**DATA TO EXAMINE**:
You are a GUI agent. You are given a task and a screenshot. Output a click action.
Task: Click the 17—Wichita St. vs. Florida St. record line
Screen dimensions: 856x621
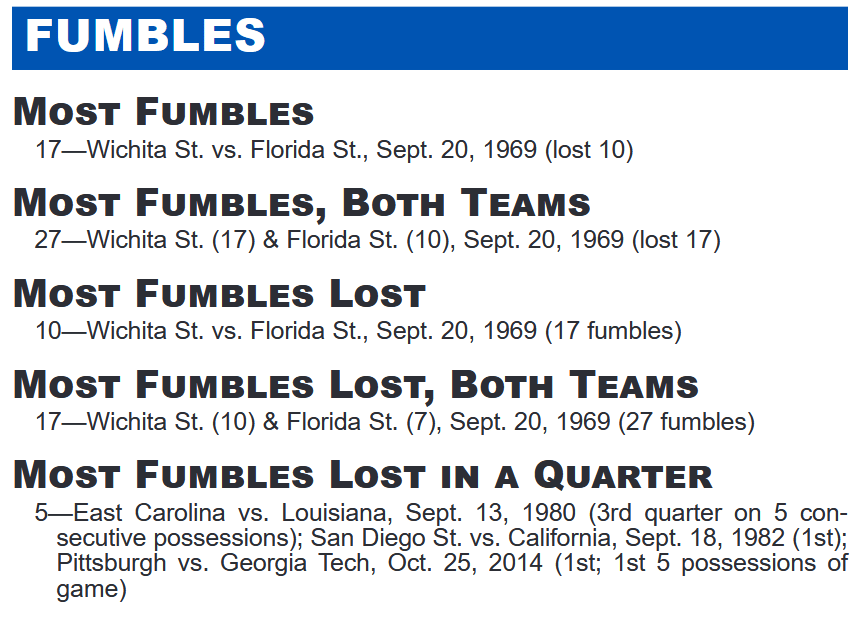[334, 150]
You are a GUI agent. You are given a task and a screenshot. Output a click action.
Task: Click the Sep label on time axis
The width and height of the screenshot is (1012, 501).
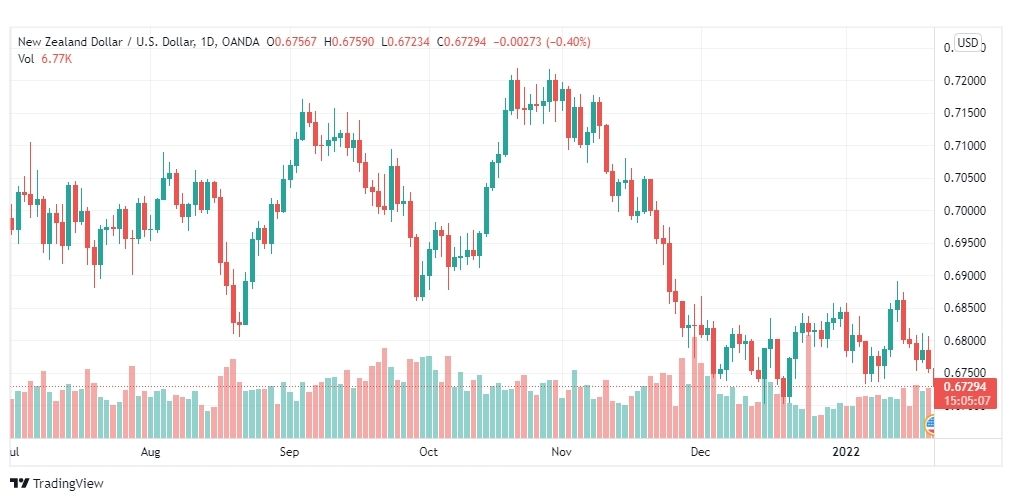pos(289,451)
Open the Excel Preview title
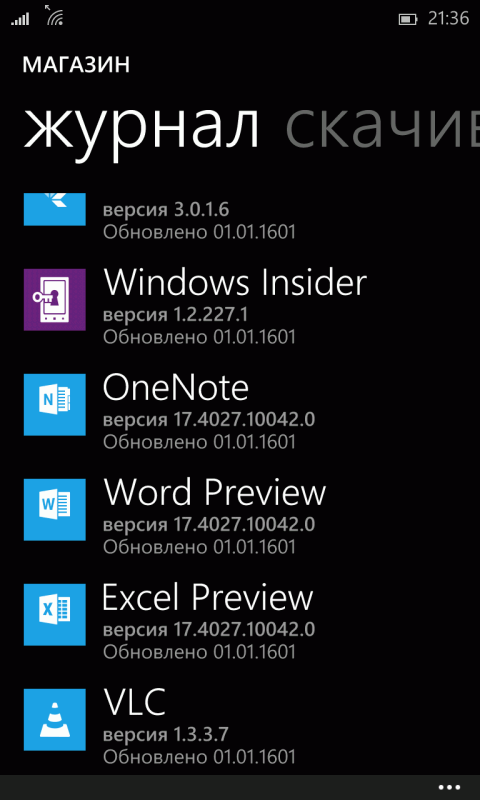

**PROMPT**: Everything in the entries above should be transcribed exactly, apart from the pictures.

**EXERCISE RESULT**:
You are a GUI agent. You are given a task and a screenshot. Output a click action.
Task: Click the 17—Wichita St. vs. Florida St. record line
Screen dimensions: 856x621
[334, 150]
You are a GUI agent. You are given a task and a screenshot. Output a click action.
Task: Click the Sep label on time axis
The width and height of the screenshot is (1012, 501).
pos(289,451)
Open the Excel Preview title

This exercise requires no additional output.